— INSTRUCTIONS FOR THE TASK —
Write out, exactly and in full, the line where "At what coordinates should I click to accomplish: Click the" appears together with all lines that follow it in the entries below. Do not include pictures.

(SOURCE DATA Opens)

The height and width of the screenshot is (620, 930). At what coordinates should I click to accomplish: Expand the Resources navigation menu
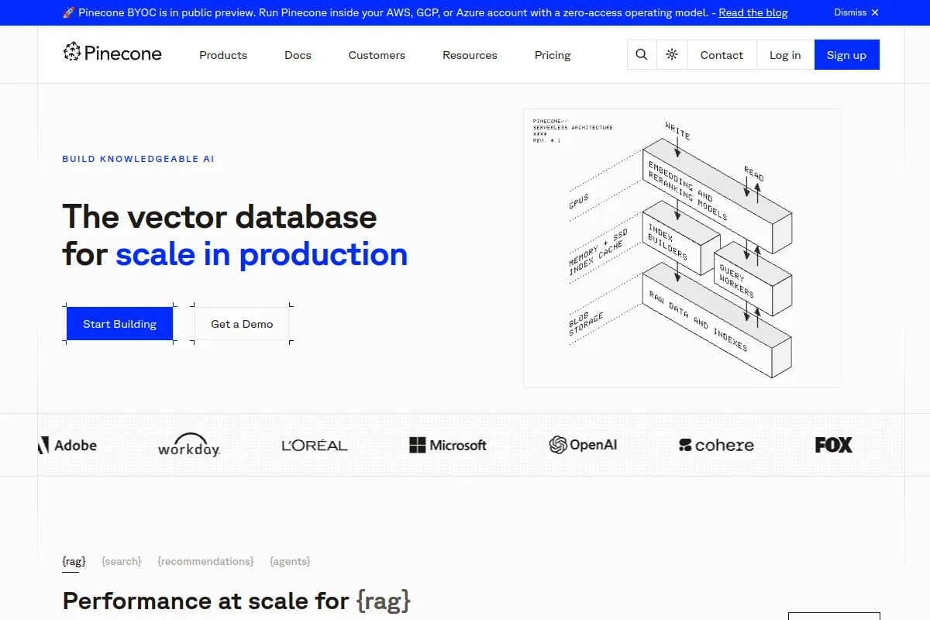470,55
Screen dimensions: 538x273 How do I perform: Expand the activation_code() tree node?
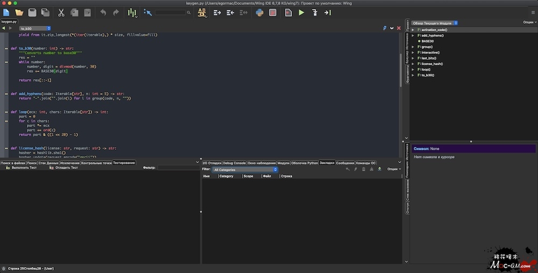413,30
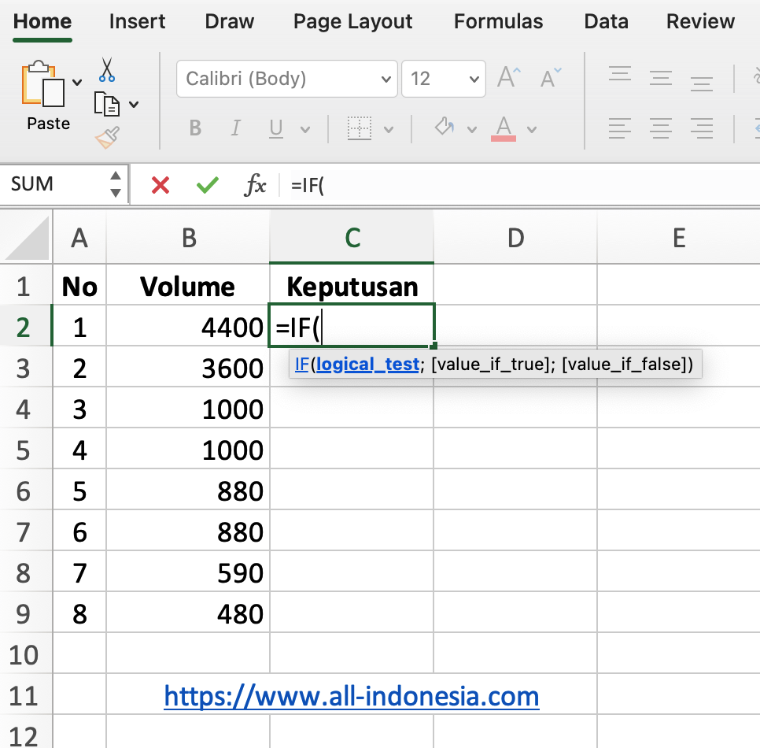Click the Paste clipboard icon

[43, 85]
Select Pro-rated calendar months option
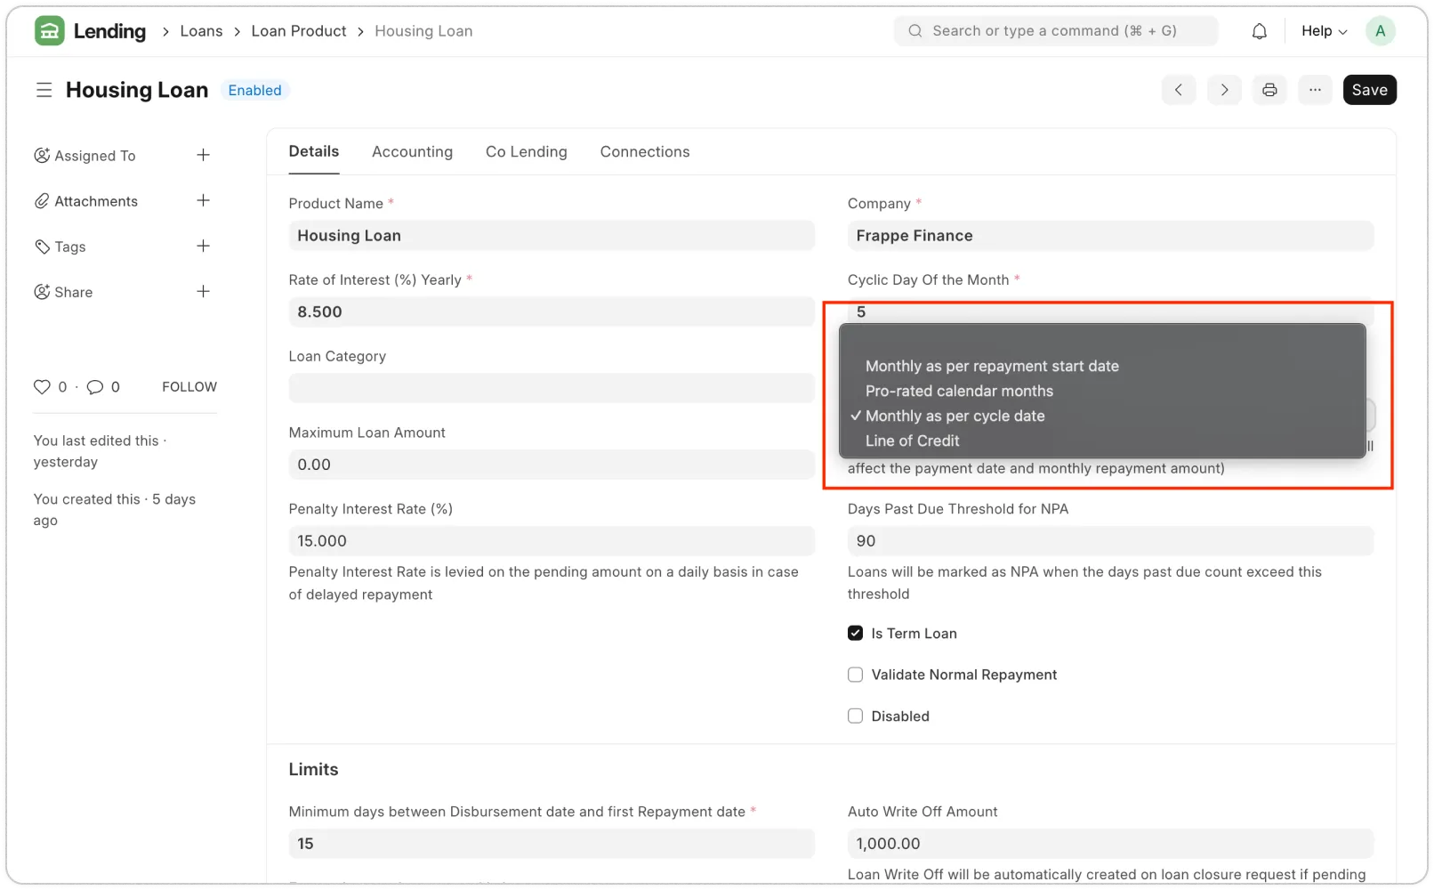Viewport: 1434px width, 890px height. [x=959, y=391]
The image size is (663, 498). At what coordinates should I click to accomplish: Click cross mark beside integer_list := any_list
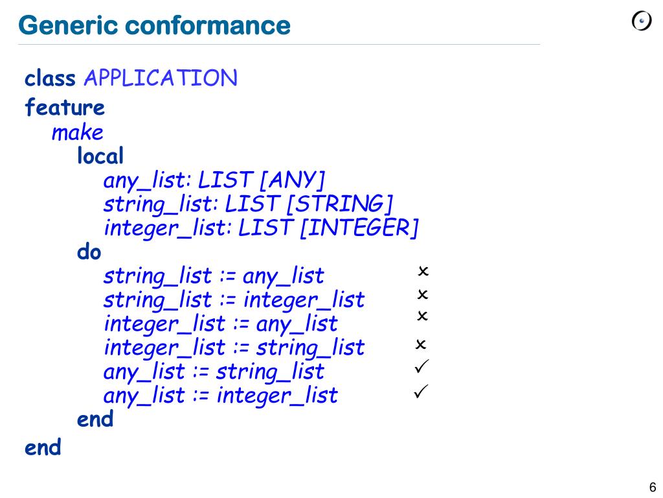click(x=422, y=316)
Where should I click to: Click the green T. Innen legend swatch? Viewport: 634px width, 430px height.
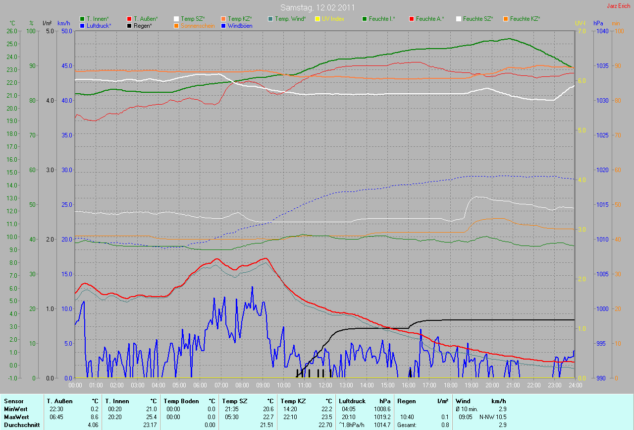click(82, 19)
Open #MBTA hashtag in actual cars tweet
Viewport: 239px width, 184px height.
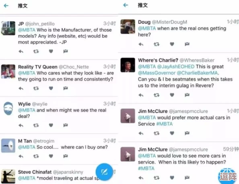[165, 124]
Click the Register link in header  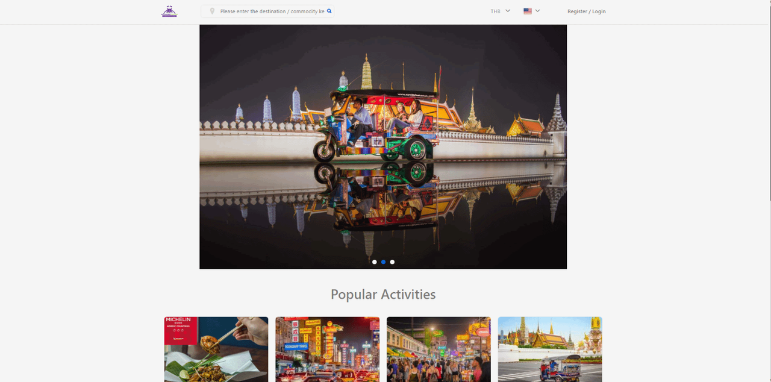[576, 11]
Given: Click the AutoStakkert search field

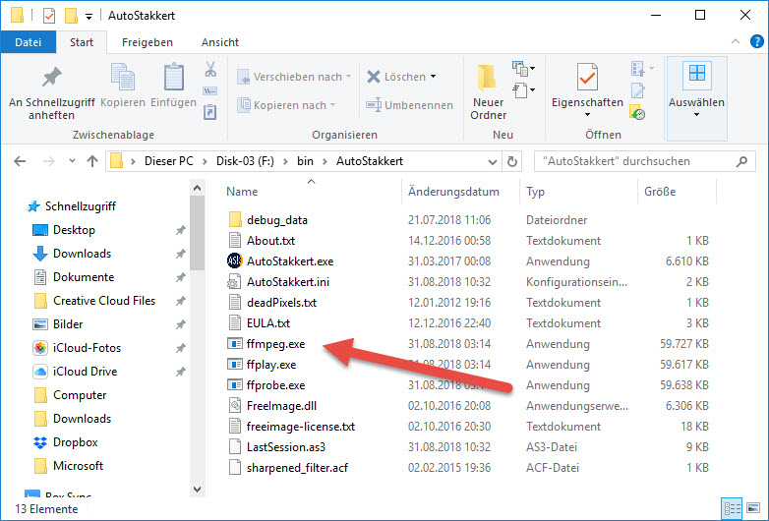Looking at the screenshot, I should pos(639,161).
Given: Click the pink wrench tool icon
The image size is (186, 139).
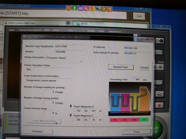Looking at the screenshot, I should point(86,9).
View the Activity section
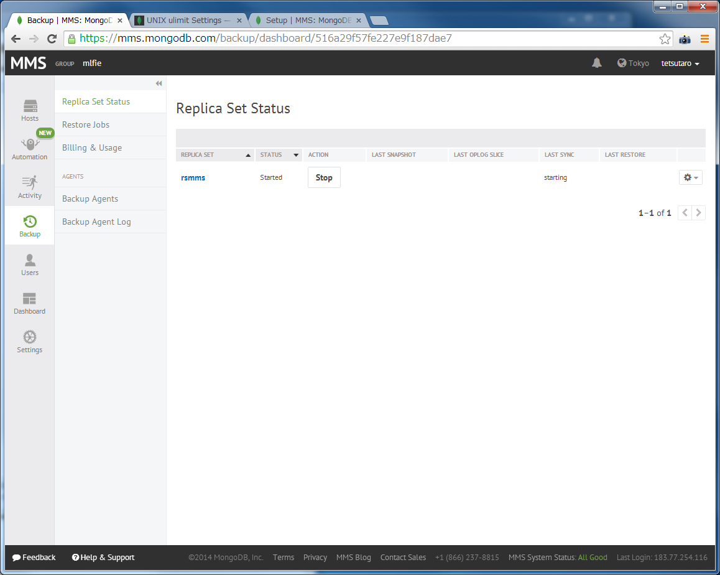 coord(29,187)
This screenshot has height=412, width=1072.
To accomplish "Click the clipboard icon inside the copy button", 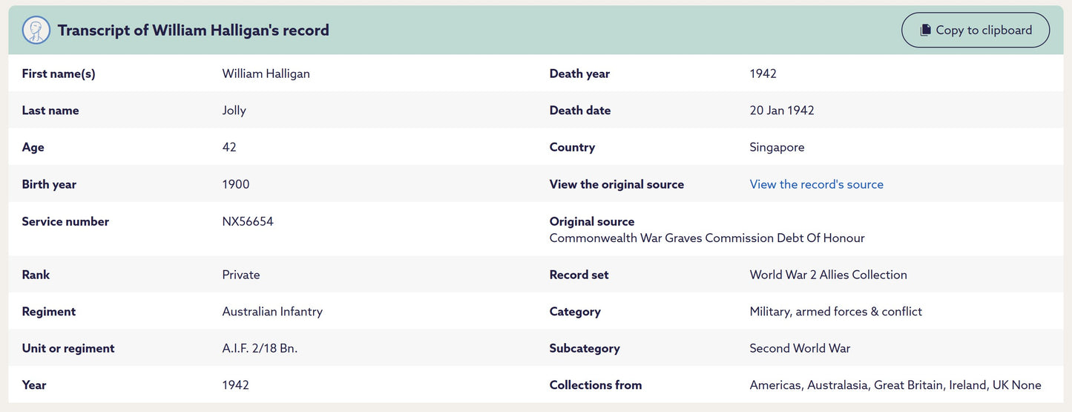I will 925,30.
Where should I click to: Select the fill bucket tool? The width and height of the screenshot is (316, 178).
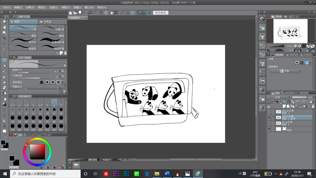point(4,99)
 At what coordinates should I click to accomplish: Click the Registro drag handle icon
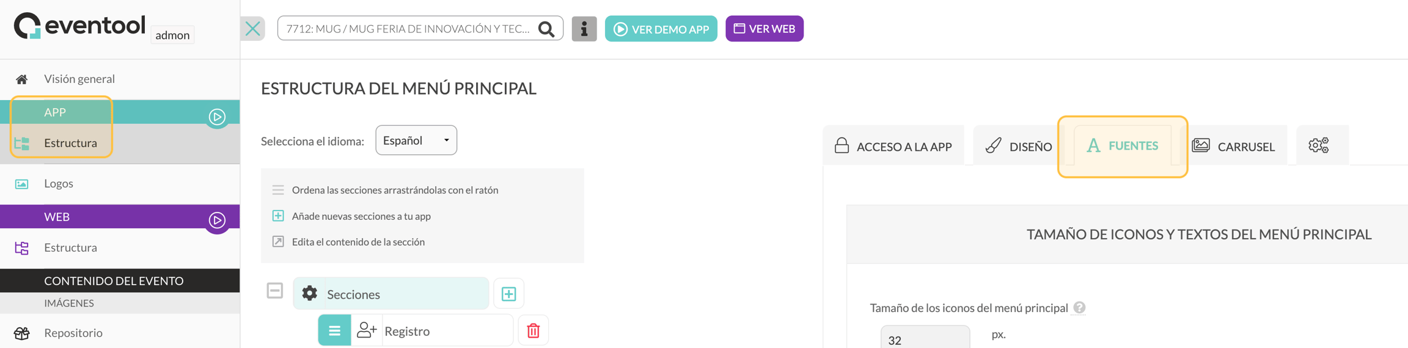click(334, 330)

(SOURCE DATA Closes)

— SOLUTION FOR THIS EXERCISE —
 At what coordinates should I click to accomplish: Click the Registro drag handle icon
click(334, 330)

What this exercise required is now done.